Rows:

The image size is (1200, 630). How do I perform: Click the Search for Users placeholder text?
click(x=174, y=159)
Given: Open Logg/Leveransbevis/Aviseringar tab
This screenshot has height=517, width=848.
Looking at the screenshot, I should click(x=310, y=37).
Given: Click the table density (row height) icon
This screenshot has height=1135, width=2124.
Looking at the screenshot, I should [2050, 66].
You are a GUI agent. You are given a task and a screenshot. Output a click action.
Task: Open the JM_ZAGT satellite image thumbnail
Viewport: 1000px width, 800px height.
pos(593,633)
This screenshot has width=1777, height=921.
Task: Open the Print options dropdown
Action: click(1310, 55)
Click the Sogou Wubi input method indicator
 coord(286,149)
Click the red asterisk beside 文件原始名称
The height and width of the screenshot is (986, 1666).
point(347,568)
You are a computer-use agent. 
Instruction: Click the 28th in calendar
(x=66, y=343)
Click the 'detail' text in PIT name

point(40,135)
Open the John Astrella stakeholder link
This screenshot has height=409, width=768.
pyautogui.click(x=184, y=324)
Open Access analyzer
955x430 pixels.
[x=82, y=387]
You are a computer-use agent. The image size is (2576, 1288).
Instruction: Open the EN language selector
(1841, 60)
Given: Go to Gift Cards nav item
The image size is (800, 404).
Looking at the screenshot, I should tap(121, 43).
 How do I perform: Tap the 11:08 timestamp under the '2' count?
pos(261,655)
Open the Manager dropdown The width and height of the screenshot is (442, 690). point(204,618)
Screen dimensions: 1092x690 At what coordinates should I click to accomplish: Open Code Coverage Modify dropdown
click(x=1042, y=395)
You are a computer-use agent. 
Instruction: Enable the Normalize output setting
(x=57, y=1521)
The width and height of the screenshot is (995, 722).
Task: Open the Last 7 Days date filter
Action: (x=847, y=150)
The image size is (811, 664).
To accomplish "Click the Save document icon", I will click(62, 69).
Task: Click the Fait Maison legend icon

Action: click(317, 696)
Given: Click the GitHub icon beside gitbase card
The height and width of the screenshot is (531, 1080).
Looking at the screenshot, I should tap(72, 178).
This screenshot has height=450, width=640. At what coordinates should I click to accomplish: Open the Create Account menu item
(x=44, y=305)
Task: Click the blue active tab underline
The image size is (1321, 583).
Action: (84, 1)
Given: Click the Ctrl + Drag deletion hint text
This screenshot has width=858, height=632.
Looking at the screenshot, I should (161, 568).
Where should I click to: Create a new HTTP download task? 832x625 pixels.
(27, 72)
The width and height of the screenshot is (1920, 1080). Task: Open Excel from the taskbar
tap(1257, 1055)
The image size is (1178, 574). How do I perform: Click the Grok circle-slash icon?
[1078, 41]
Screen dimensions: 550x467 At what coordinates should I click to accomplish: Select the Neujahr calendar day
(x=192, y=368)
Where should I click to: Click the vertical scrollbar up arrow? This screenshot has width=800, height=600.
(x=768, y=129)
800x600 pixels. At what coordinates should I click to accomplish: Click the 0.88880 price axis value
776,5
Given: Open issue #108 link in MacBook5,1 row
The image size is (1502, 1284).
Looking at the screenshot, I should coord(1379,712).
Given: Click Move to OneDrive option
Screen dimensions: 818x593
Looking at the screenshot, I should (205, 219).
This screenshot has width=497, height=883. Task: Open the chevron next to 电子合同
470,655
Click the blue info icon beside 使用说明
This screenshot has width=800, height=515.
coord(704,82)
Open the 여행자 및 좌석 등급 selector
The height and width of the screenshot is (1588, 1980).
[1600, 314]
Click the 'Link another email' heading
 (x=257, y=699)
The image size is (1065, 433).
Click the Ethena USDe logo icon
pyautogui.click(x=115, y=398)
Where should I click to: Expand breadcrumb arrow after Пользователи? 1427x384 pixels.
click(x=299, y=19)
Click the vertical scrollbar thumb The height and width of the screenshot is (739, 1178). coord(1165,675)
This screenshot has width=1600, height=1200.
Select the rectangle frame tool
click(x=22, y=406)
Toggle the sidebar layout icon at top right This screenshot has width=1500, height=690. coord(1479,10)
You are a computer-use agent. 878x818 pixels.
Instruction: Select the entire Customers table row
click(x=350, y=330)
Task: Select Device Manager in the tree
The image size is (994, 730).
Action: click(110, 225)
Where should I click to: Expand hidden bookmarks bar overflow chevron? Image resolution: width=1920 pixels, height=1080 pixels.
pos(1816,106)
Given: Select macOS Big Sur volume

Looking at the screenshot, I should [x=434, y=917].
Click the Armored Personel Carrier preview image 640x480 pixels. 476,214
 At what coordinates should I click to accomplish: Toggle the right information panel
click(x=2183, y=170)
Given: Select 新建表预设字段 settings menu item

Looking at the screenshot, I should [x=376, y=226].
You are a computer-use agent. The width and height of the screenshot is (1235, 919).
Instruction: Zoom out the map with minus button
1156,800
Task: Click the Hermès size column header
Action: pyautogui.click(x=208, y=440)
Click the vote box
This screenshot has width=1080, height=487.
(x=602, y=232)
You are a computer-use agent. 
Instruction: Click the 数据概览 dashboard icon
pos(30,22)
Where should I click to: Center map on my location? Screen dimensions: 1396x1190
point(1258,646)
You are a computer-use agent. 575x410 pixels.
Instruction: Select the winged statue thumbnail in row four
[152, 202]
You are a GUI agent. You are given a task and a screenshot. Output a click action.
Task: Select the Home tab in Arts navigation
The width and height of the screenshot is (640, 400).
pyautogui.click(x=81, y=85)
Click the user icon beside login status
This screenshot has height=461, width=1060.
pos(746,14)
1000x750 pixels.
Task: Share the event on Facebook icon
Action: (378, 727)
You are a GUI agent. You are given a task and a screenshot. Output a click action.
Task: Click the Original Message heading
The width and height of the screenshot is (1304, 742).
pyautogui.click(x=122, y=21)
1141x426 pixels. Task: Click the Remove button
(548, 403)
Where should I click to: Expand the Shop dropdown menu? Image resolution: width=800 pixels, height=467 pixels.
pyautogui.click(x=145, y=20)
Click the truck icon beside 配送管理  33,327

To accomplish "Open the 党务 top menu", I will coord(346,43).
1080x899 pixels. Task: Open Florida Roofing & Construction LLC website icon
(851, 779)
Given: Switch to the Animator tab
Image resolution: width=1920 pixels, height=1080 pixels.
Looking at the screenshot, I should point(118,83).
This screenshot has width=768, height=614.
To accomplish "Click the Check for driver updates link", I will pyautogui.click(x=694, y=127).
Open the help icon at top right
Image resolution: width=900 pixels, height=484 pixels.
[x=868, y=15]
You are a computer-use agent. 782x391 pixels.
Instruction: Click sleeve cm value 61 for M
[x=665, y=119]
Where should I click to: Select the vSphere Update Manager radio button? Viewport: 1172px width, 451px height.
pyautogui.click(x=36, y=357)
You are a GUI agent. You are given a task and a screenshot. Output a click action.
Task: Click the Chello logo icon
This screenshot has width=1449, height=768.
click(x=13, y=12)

Written instruction: Please put every line of the material above into a Markdown table with two columns, Row and Text, numbering each line in Row and leaving out blank lines.

Reply:
| Row | Text |
|---|---|
| 1 | The image size is (1200, 630). How do I perform: Click the Search for Users placeholder text? |
| 2 | click(x=174, y=159) |
| 3 | Given: Open Logg/Leveransbevis/Aviseringar tab |
| 4 | This screenshot has height=517, width=848. |
| 5 | Looking at the screenshot, I should click(x=310, y=37). |
| 6 | Given: Click the table density (row height) icon |
| 7 | This screenshot has height=1135, width=2124. |
| 8 | Looking at the screenshot, I should [2050, 66]. |
| 9 | You are a GUI agent. You are given a task and a screenshot. Output a click action. |
| 10 | Task: Open the JM_ZAGT satellite image thumbnail |
| 11 | Viewport: 1000px width, 800px height. |
| 12 | pos(593,633) |
| 13 | This screenshot has width=1777, height=921. |
| 14 | Task: Open the Print options dropdown |
| 15 | Action: click(1310, 55) |
| 16 | Click the Sogou Wubi input method indicator |
| 17 |  coord(286,149) |
| 18 | Click the red asterisk beside 文件原始名称 |
| 19 | The height and width of the screenshot is (986, 1666). |
| 20 | point(347,568) |
| 21 | You are a computer-use agent.  |
| 22 | Instruction: Click the 28th in calendar |
| 23 | (x=66, y=343) |
| 24 | Click the 'detail' text in PIT name |
| 25 | point(40,135) |
| 26 | Open the John Astrella stakeholder link |
| 27 | This screenshot has height=409, width=768. |
| 28 | pyautogui.click(x=184, y=324) |
| 29 | Open Access analyzer |
| 30 | 955x430 pixels. |
| 31 | [x=82, y=387] |
| 32 | You are a computer-use agent. The image size is (2576, 1288). |
| 33 | Instruction: Open the EN language selector |
| 34 | (1841, 60) |
| 35 | Given: Go to Gift Cards nav item |
| 36 | The image size is (800, 404). |
| 37 | Looking at the screenshot, I should tap(121, 43). |
| 38 |  How do I perform: Tap the 11:08 timestamp under the '2' count? |
| 39 | pos(261,655) |
| 40 | Open the Manager dropdown The width and height of the screenshot is (442, 690). point(204,618) |
| 41 | Screen dimensions: 1092x690 At what coordinates should I click to accomplish: Open Code Coverage Modify dropdown |
| 42 | click(x=1042, y=395) |
| 43 | You are a computer-use agent.  |
| 44 | Instruction: Enable the Normalize output setting |
| 45 | (x=57, y=1521) |
| 46 | The width and height of the screenshot is (995, 722). |
| 47 | Task: Open the Last 7 Days date filter |
| 48 | Action: (x=847, y=150) |
| 49 | The image size is (811, 664). |
| 50 | To accomplish "Click the Save document icon", I will click(62, 69). |
| 51 | Task: Click the Fait Maison legend icon |
| 52 | Action: click(317, 696) |
| 53 | Given: Click the GitHub icon beside gitbase card |
| 54 | The height and width of the screenshot is (531, 1080). |
| 55 | Looking at the screenshot, I should tap(72, 178). |
| 56 | This screenshot has height=450, width=640. At what coordinates should I click to accomplish: Open the Create Account menu item |
| 57 | (x=44, y=305) |
| 58 | Task: Click the blue active tab underline |
| 59 | The image size is (1321, 583). |
| 60 | Action: (84, 1) |
| 61 | Given: Click the Ctrl + Drag deletion hint text |
| 62 | This screenshot has width=858, height=632. |
| 63 | Looking at the screenshot, I should (161, 568). |
| 64 | Where should I click to: Create a new HTTP download task? 832x625 pixels. |
| 65 | (27, 72) |
| 66 | The width and height of the screenshot is (1920, 1080). Task: Open Excel from the taskbar |
| 67 | tap(1257, 1055) |
| 68 | The image size is (1178, 574). How do I perform: Click the Grok circle-slash icon? |
| 69 | [1078, 41] |
| 70 | Screen dimensions: 550x467 At what coordinates should I click to accomplish: Select the Neujahr calendar day |
| 71 | (x=192, y=368) |
| 72 | Where should I click to: Click the vertical scrollbar up arrow? This screenshot has width=800, height=600. |
| 73 | (x=768, y=129) |
| 74 | 800x600 pixels. At what coordinates should I click to accomplish: Click the 0.88880 price axis value |
| 75 | 776,5 |
| 76 | Given: Open issue #108 link in MacBook5,1 row |
| 77 | The image size is (1502, 1284). |
| 78 | Looking at the screenshot, I should coord(1379,712). |
| 79 | Given: Click Move to OneDrive option |
| 80 | Screen dimensions: 818x593 |
| 81 | Looking at the screenshot, I should (205, 219). |
| 82 | This screenshot has width=497, height=883. Task: Open the chevron next to 电子合同 |
| 83 | 470,655 |
| 84 | Click the blue info icon beside 使用说明 |
| 85 | This screenshot has width=800, height=515. |
| 86 | coord(704,82) |
| 87 | Open the 여행자 및 좌석 등급 selector |
| 88 | The height and width of the screenshot is (1588, 1980). |
| 89 | [1600, 314] |
| 90 | Click the 'Link another email' heading |
| 91 |  (x=257, y=699) |
| 92 | The image size is (1065, 433). |
| 93 | Click the Ethena USDe logo icon |
| 94 | pyautogui.click(x=115, y=398) |
| 95 | Where should I click to: Expand breadcrumb arrow after Пользователи? 1427x384 pixels. |
| 96 | click(x=299, y=19) |
| 97 | Click the vertical scrollbar thumb The height and width of the screenshot is (739, 1178). coord(1165,675) |
| 98 | This screenshot has width=1600, height=1200. |
| 99 | Select the rectangle frame tool |
| 100 | click(x=22, y=406) |
| 101 | Toggle the sidebar layout icon at top right This screenshot has width=1500, height=690. coord(1479,10) |
| 102 | You are a computer-use agent. 878x818 pixels. |
| 103 | Instruction: Select the entire Customers table row |
| 104 | click(x=350, y=330) |
| 105 | Task: Select Device Manager in the tree |
| 106 | The image size is (994, 730). |
| 107 | Action: click(110, 225) |
| 108 | Where should I click to: Expand hidden bookmarks bar overflow chevron? Image resolution: width=1920 pixels, height=1080 pixels. |
| 109 | pos(1816,106) |
| 110 | Given: Select macOS Big Sur volume |
| 111 | Looking at the screenshot, I should [x=434, y=917]. |
| 112 | Click the Armored Personel Carrier preview image 640x480 pixels. 476,214 |
| 113 |  At what coordinates should I click to accomplish: Toggle the right information panel |
| 114 | click(x=2183, y=170) |
| 115 | Given: Select 新建表预设字段 settings menu item |
| 116 | Looking at the screenshot, I should [x=376, y=226]. |
| 117 | You are a computer-use agent. The width and height of the screenshot is (1235, 919). |
| 118 | Instruction: Zoom out the map with minus button |
| 119 | 1156,800 |
| 120 | Task: Click the Hermès size column header |
| 121 | Action: pyautogui.click(x=208, y=440) |
| 122 | Click the vote box |
| 123 | This screenshot has width=1080, height=487. |
| 124 | (x=602, y=232) |
| 125 | You are a computer-use agent.  |
| 126 | Instruction: Click the 数据概览 dashboard icon |
| 127 | pos(30,22) |
| 128 | Where should I click to: Center map on my location? Screen dimensions: 1396x1190 |
| 129 | point(1258,646) |
| 130 | You are a computer-use agent. 575x410 pixels. |
| 131 | Instruction: Select the winged statue thumbnail in row four |
| 132 | [152, 202] |
| 133 | You are a GUI agent. You are given a task and a screenshot. Output a click action. |
| 134 | Task: Select the Home tab in Arts navigation |
| 135 | The width and height of the screenshot is (640, 400). |
| 136 | pyautogui.click(x=81, y=85) |
| 137 | Click the user icon beside login status |
| 138 | This screenshot has height=461, width=1060. |
| 139 | pos(746,14) |
| 140 | 1000x750 pixels. |
| 141 | Task: Share the event on Facebook icon |
| 142 | Action: (378, 727) |
| 143 | You are a GUI agent. You are given a task and a screenshot. Output a click action. |
| 144 | Task: Click the Original Message heading |
| 145 | The width and height of the screenshot is (1304, 742). |
| 146 | pyautogui.click(x=122, y=21) |
| 147 | 1141x426 pixels. Task: Click the Remove button |
| 148 | (548, 403) |
| 149 | Where should I click to: Expand the Shop dropdown menu? Image resolution: width=800 pixels, height=467 pixels. |
| 150 | pyautogui.click(x=145, y=20) |
| 151 | Click the truck icon beside 配送管理  33,327 |
| 152 | To accomplish "Open the 党务 top menu", I will coord(346,43). |
| 153 | 1080x899 pixels. Task: Open Florida Roofing & Construction LLC website icon |
| 154 | (851, 779) |
| 155 | Given: Switch to the Animator tab |
| 156 | Image resolution: width=1920 pixels, height=1080 pixels. |
| 157 | Looking at the screenshot, I should point(118,83). |
| 158 | This screenshot has width=768, height=614. |
| 159 | To accomplish "Click the Check for driver updates link", I will pyautogui.click(x=694, y=127). |
| 160 | Open the help icon at top right |
| 161 | Image resolution: width=900 pixels, height=484 pixels. |
| 162 | [x=868, y=15] |
| 163 | You are a computer-use agent. 782x391 pixels. |
| 164 | Instruction: Click sleeve cm value 61 for M |
| 165 | [x=665, y=119] |
| 166 | Where should I click to: Select the vSphere Update Manager radio button? Viewport: 1172px width, 451px height. |
| 167 | pyautogui.click(x=36, y=357) |
| 168 | You are a GUI agent. You are given a task and a screenshot. Output a click action. |
| 169 | Task: Click the Chello logo icon |
| 170 | This screenshot has width=1449, height=768. |
| 171 | click(x=13, y=12) |